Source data
Content starts

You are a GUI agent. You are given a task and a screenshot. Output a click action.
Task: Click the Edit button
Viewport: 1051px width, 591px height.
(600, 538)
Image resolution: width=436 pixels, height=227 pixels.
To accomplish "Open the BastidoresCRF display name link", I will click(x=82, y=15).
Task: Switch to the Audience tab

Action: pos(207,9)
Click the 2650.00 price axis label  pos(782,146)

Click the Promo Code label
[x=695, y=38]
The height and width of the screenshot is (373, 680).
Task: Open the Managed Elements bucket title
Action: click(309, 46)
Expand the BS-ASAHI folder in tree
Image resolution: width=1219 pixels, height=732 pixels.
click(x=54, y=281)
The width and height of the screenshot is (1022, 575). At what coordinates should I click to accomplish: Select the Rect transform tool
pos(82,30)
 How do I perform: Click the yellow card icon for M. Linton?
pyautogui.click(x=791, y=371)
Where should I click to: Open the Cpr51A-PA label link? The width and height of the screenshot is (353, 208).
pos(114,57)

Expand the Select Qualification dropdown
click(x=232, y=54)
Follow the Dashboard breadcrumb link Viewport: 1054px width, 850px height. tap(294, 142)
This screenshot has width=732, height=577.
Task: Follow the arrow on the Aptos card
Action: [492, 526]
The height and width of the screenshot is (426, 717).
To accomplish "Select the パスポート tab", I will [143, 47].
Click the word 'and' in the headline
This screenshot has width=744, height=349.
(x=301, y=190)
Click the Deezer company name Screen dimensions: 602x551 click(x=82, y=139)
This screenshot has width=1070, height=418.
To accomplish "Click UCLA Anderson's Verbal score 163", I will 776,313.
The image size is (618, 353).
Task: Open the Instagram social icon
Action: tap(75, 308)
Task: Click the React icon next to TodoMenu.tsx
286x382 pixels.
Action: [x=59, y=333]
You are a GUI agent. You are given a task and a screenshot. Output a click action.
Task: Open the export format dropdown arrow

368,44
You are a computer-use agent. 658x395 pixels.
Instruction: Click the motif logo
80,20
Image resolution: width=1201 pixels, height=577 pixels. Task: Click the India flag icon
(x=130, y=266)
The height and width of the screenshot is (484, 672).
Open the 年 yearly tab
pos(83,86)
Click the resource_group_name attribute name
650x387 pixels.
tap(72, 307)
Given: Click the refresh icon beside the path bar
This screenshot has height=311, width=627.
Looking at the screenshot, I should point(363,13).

Content ends

What is needed:
If a line in the records above has the word "name", copy it.

Task response:
To accomplish "Open the BastidoresCRF display name link", I will click(x=82, y=15).
Click the Deezer company name Screen dimensions: 602x551 click(x=82, y=139)
Click the resource_group_name attribute name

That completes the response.